List Diseases – S
Immunodeficiency and chromosomal instability are markers of ataxia-telangiectasia (A-T) and Nijmegen breakage syndrome (NBS), which together with Bloom's syndrome, the pigmentary xeroderma is included in the group of syndromes with chromosomal instability. Genes whose mutations cause the development of AT and NBS are ATM (Ataxia-Teleangiectasia Mutated) and NBSl, respectively.
Syndromes of air leakage from the lungs mean the spread of air outside its normal location in the airspace of the lungs.
Syndrome X is the dysfunction or constriction of the vessels of the microvasculature, leading to the onset of angina pectoris (angina pectoris).
Stevens-Johnson syndrome is a toxic-allergic disease that is a malignant variant of bullous multiforme exudative erythema.
Syndrome Stephen-Johnson - an acute disease that has a severe course and causes the formation of blisters on the skin and mucous membranes. The syndrome of Stephen-Johnson is found most often in young people, and men get sick more often than women.

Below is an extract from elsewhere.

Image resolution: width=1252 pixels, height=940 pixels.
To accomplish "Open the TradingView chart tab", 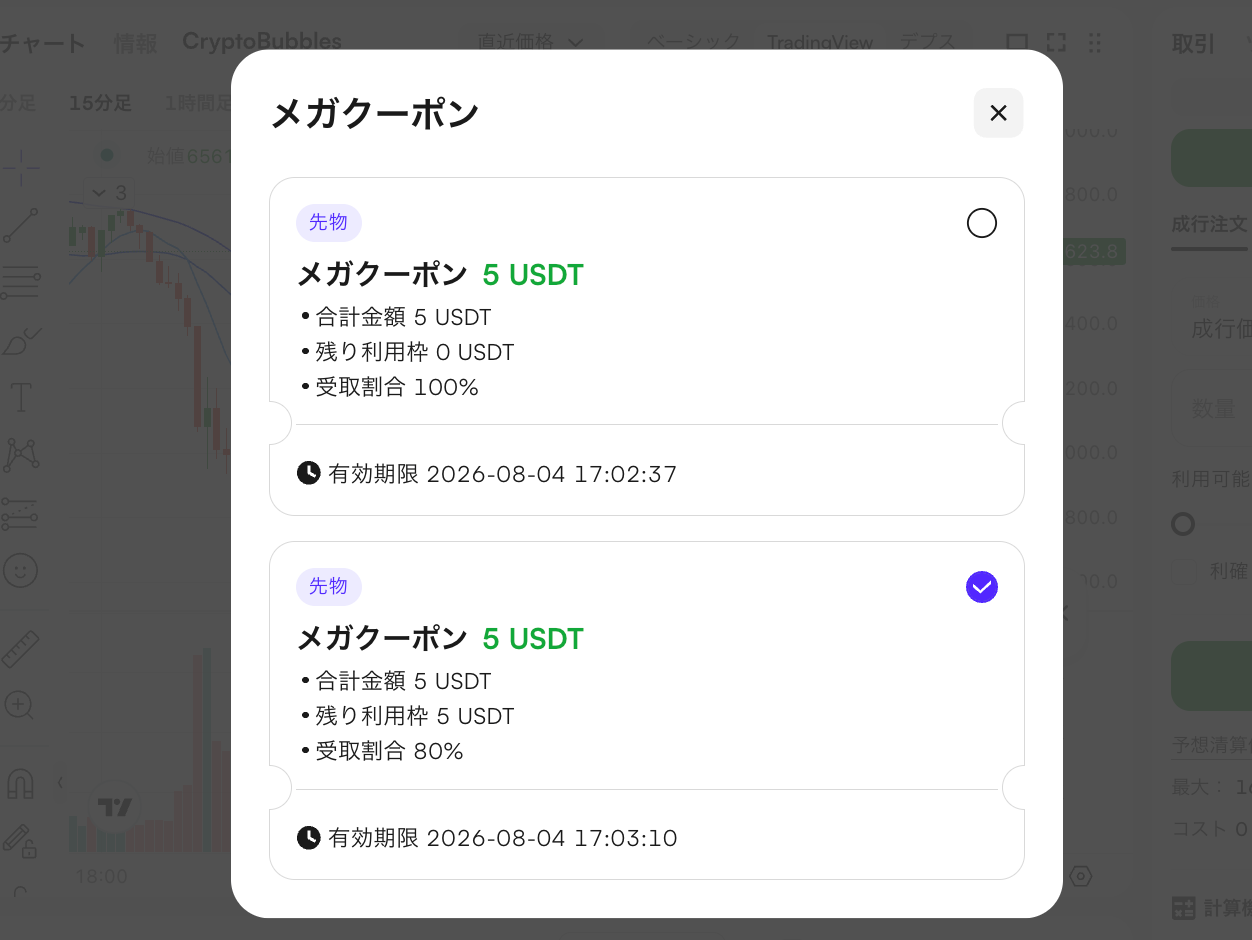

Syndrome Schwartz - Barter - a syndrome of inadequate secretion of antidiuretic hormone. Clinical symptoms depend on the degree of water intoxication and the degree of hyponatremia. The main signs of this disease are hyponatremia, a decrease in the osmotic pressure of blood plasma and other body fluids with a simultaneous increase in the osmotic pressure of urine.
Syndrome Shvakhmana-Diamond is characterized by neutropenia and exocrine pancreatic insufficiency in combination with metaphyseal dysplasia (25% of patients). Inheritance is autosomal recessive, there are sporadic cases. The cause of neutropenia lies in the defeat of progenitor cells and bone marrow stroma. Violated neutrophil chemotaxis.
Syndrome Shvakhmana-Diamond is an autosomal recessive disease characterized by pancreatic insufficiency, neutropenia, neutrophil chemotaxis disorder, aplastic anemia, thrombocytopenia, metaphyseal dysostosis, physical development delay.
The Patau syndrome (trisomy on the 13th chromosome) develops in the presence of an extra 13th chromosome and includes malformations of the forebrain, face and eyes; marked mental retardation; low birth weight.
Intracranial pressure is the pressure in the cranial cavity and the ventricles of the brain, in the formation of which the membranes of the brain, cerebrospinal fluid, brain tissue, intracellular and extracellular fluid, and blood circulating through the cerebral vessels participate. In the horizontal position, the intracranial pressure is, on average, 150 mm of water column.
Syndrome of weakness of the sinus node (SSSU) - one of the most polymorphic violations of the heart rhythm in children, associated with the risk of development of syncopal conditions. The basis of the syndrome is the changes in the functional state of the main source of the heart rhythm, which for various reasons can not fully perform the role of a leading pacemaker and control the rhythm driver from a certain point.
Transverse spinal cord injuries involve one or more segments and completely or partially interrupt the spinal cord. More common is the syndrome of partial (partial) transverse lesion.
Syndrome of the superior vena cava (SVVV) is a veno-occlusive disease that leads to clinically significant disturbance of venous outflow from the upper vena cava basin.
The syndrome of the small intestine is malabsorption as a consequence of extensive resection of the small intestine. The manifestations of the disease depend on the length and function of the remaining small intestine, but diarrhea can be severe and characteristic is a malnutrition.
Probably everyone is familiar with the notion of "old maiden" - so long ago called a girl who for a long time did not marry. After all, following an unspoken stereotype, before the age of 25 any woman should have had a family.
A muscle syndrome that raises the anus is an episodic pain in the rectum, caused by a muscle spasm that raises the anus.
The pathogenesis of the disease is associated with the development of disturbances in the regulation of the intestine - more specifically, with the failure of its motor function, which leads to alternation of constipation with diarrhea.
Quite often, the syndrome of the "empty" Turkish saddle is asymptomatic. In the presence of symptoms, the clinical picture is extremely diverse. The main manifestation of the syndrome of the "empty" Turkish saddle (PTS) - violations of hypothalamic-pituitary functions of varying degrees. Possible headaches in the forehead, the flow of cerebrospinal fluid from the nose when coughing and sneezing, changing the fields of vision.
Inflammation is a typical defensive reaction to local damage. Evolution of views on the nature of inflammation largely reflects the development of fundamental general biological concepts of the body's response to the effects of damaging factors.
As a clinical phenomenon, this syndrome has been described by many authors. The lack of a clear etiologic cause of this sudden one-or two-sided deafness caused great discussions among the audiologists, who, however, did not lead to any results.